» **PROBLEM REQUIREMENTS**
As written and without pictures, set down the lines from the one that contains "Given: Start virtual" through the end of the data.
##### SUPPLIED DATA #####
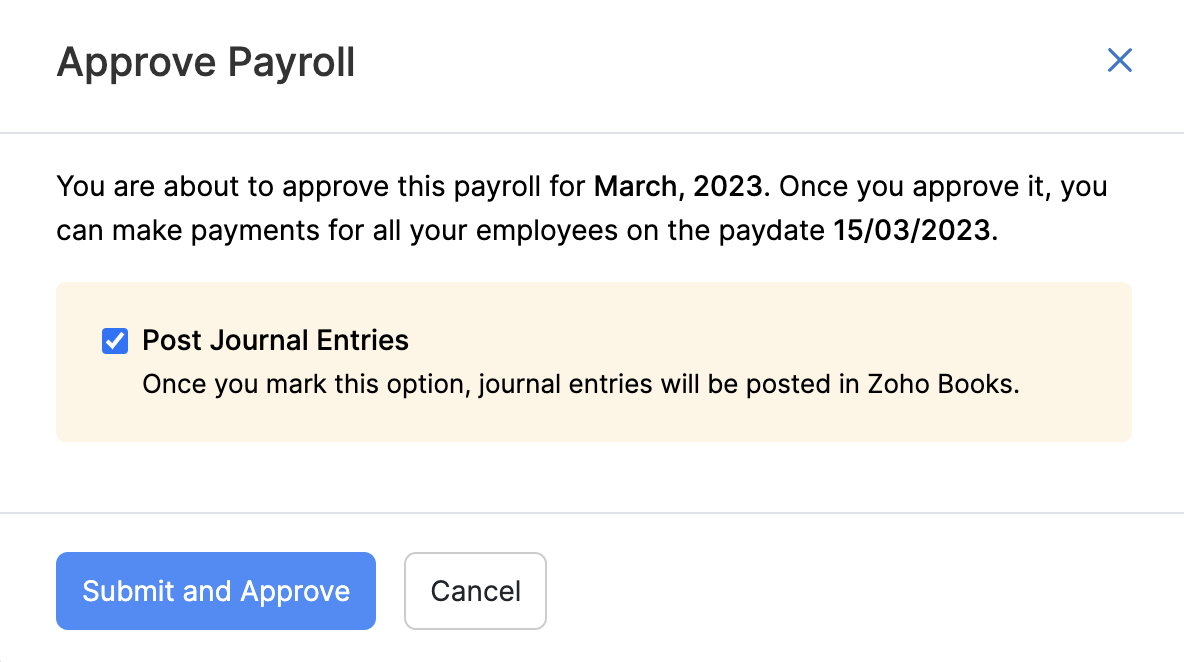Click the Zoho Books description text
1184x662 pixels.
[582, 384]

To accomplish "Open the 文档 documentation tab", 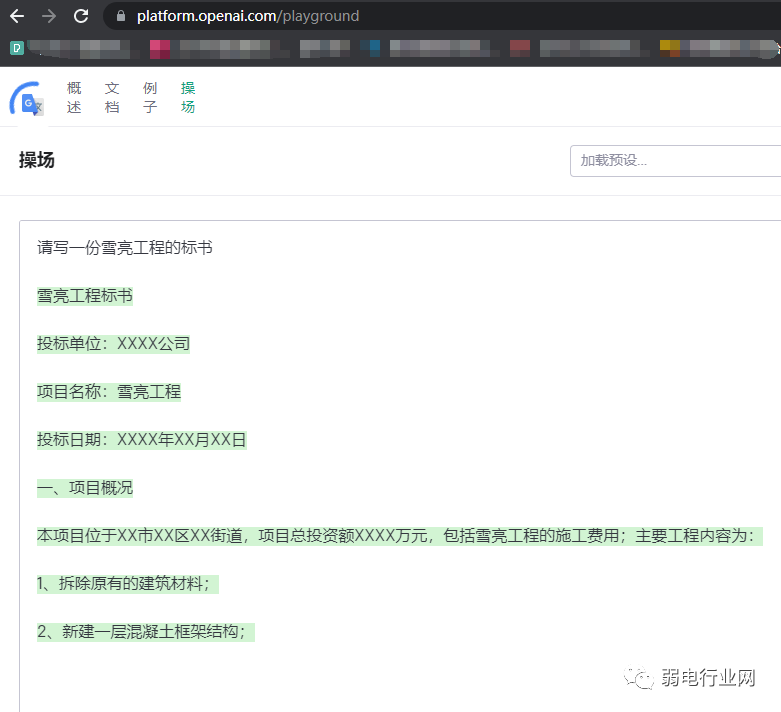I will click(x=112, y=97).
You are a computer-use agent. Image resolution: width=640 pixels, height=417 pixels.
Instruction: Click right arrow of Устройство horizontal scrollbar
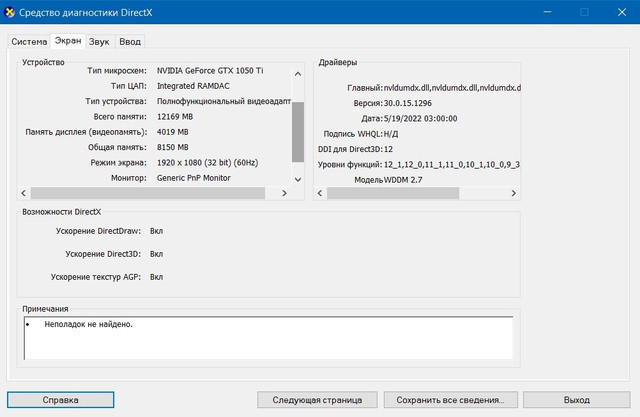[x=284, y=193]
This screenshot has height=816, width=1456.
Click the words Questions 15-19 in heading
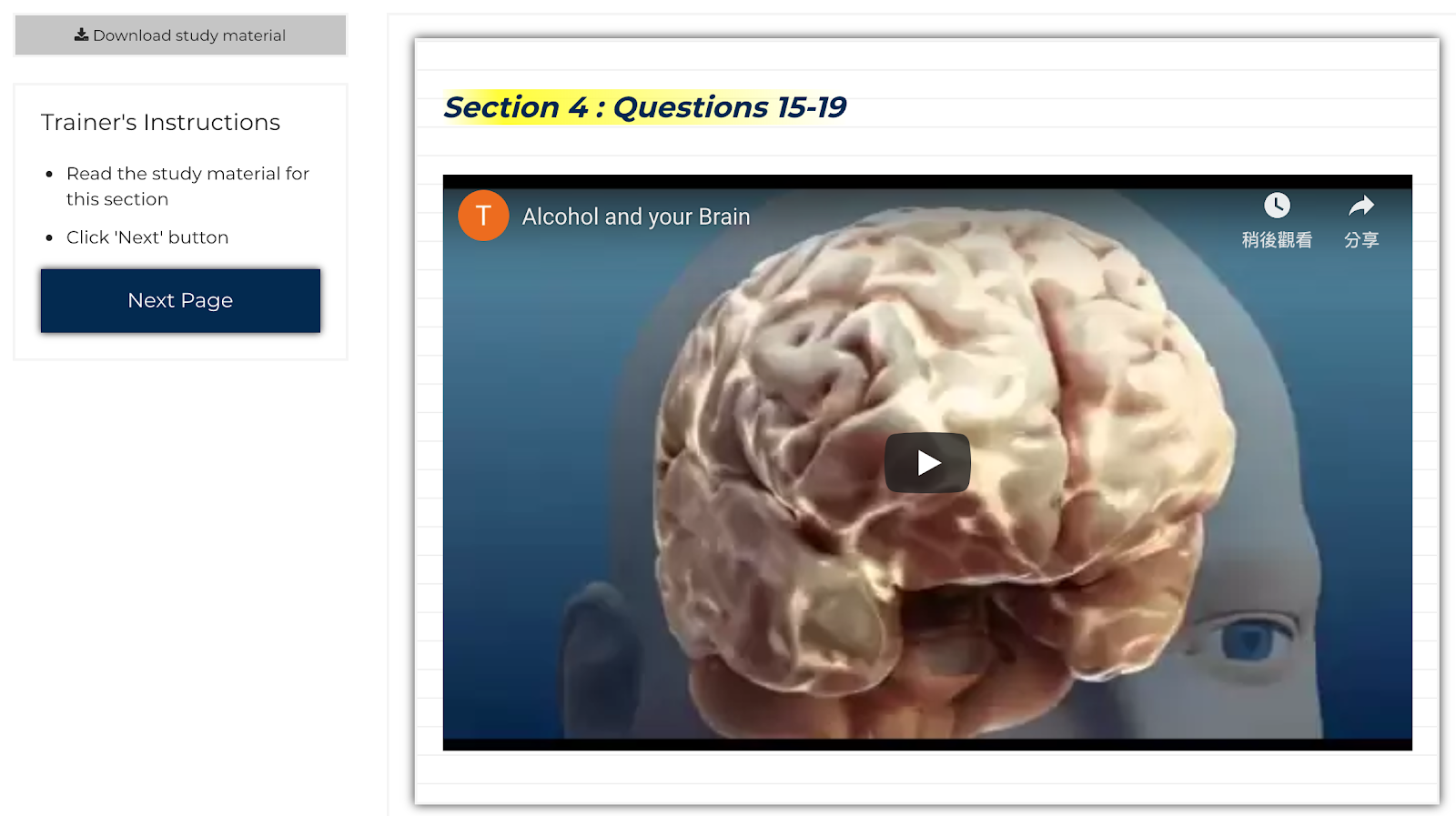click(730, 107)
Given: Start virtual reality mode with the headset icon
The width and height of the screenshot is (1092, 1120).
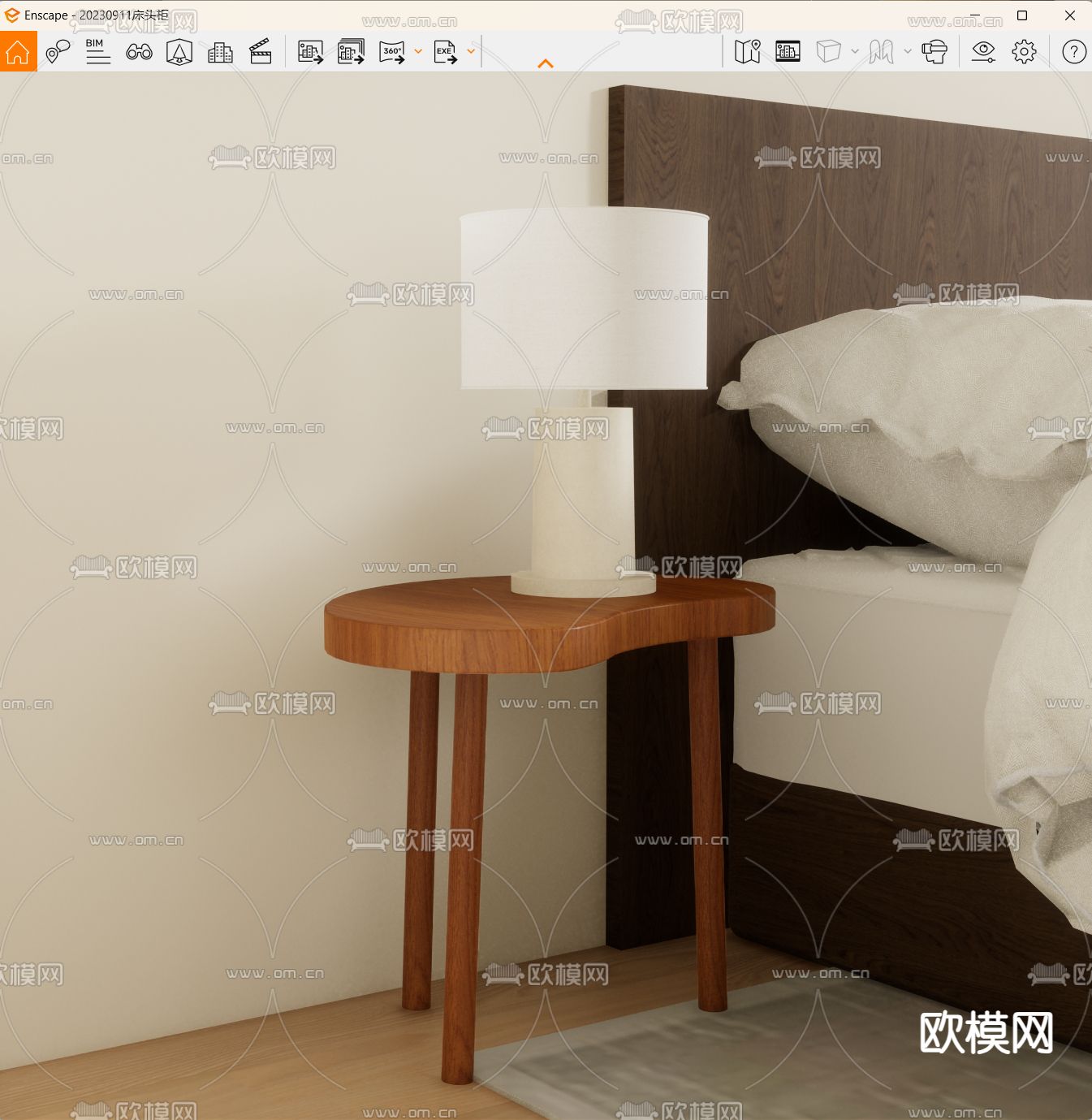Looking at the screenshot, I should [x=934, y=51].
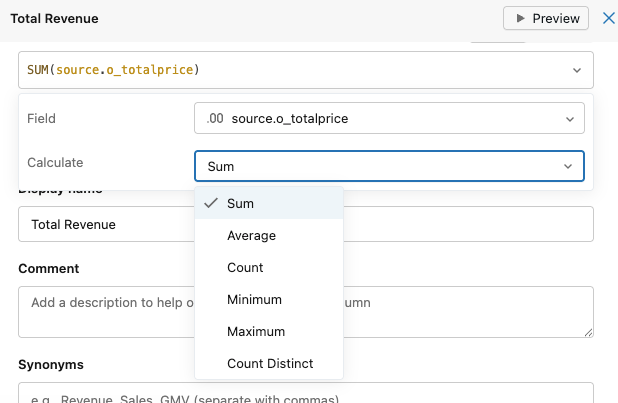Click the Comment box resize handle
The image size is (618, 403).
tap(588, 332)
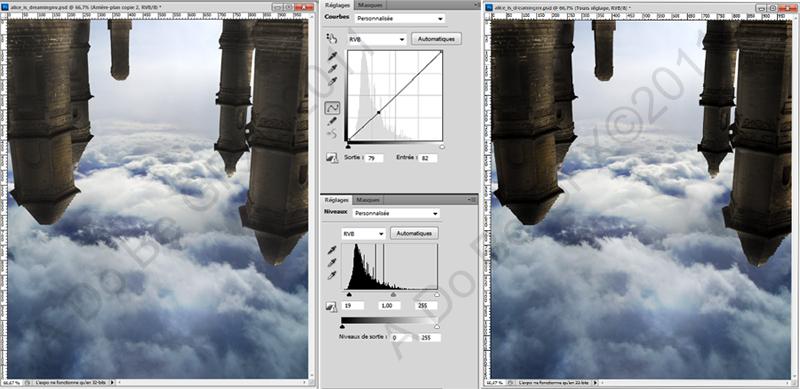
#####
» **RESPONSE TO THE EXERCISE**
Given: Start virtual reality mode with the headset icon
The width and height of the screenshot is (1092, 1120).
Looking at the screenshot, I should [x=934, y=51].
Click the Comment box resize handle
The image size is (618, 403).
tap(588, 332)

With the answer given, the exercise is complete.